§ PROBLEM: A word-for-word copy of the data, pictures excluded, is what this task asks for.

§ Source records:
== Segment start ==

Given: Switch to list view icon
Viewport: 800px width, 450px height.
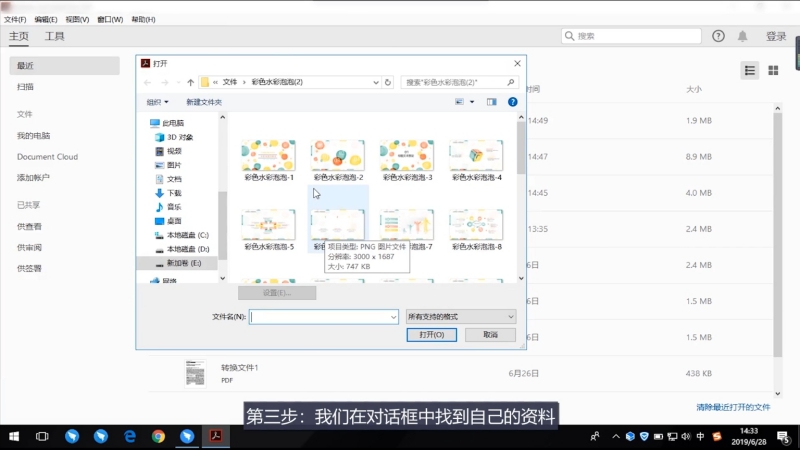Looking at the screenshot, I should point(750,70).
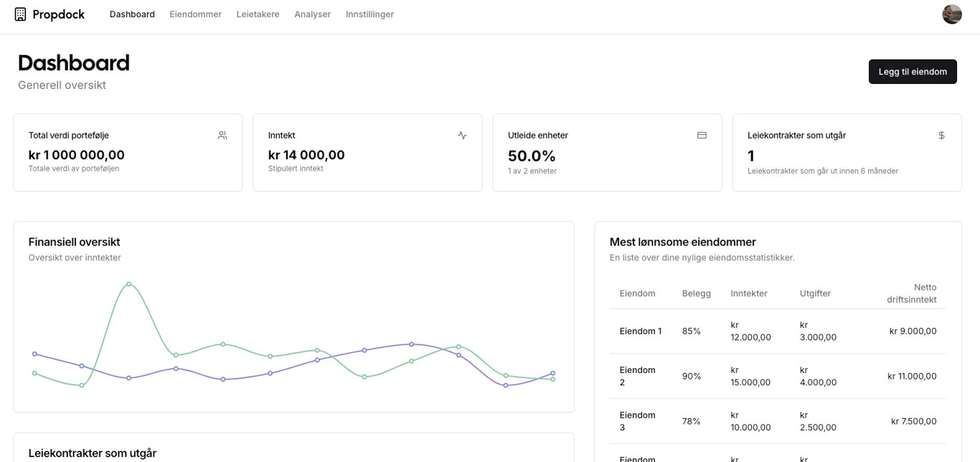Go to the Eiendommer tab
Screen dimensions: 980x462
click(195, 14)
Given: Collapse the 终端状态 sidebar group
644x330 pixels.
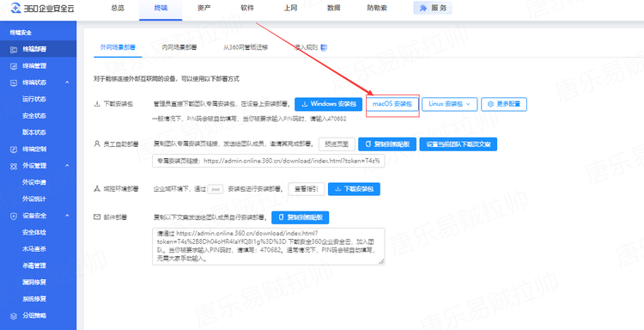Looking at the screenshot, I should point(67,83).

== Segment end ==

§ ANSWER FOR THE TASK:
Given: Switch to list view icon
Viewport: 800px width, 450px height.
Looking at the screenshot, I should point(750,70).
Go to the Eiendommer tab
Screen dimensions: 980x462
click(195, 14)
Given: Collapse the 终端状态 sidebar group
644x330 pixels.
Looking at the screenshot, I should point(67,83).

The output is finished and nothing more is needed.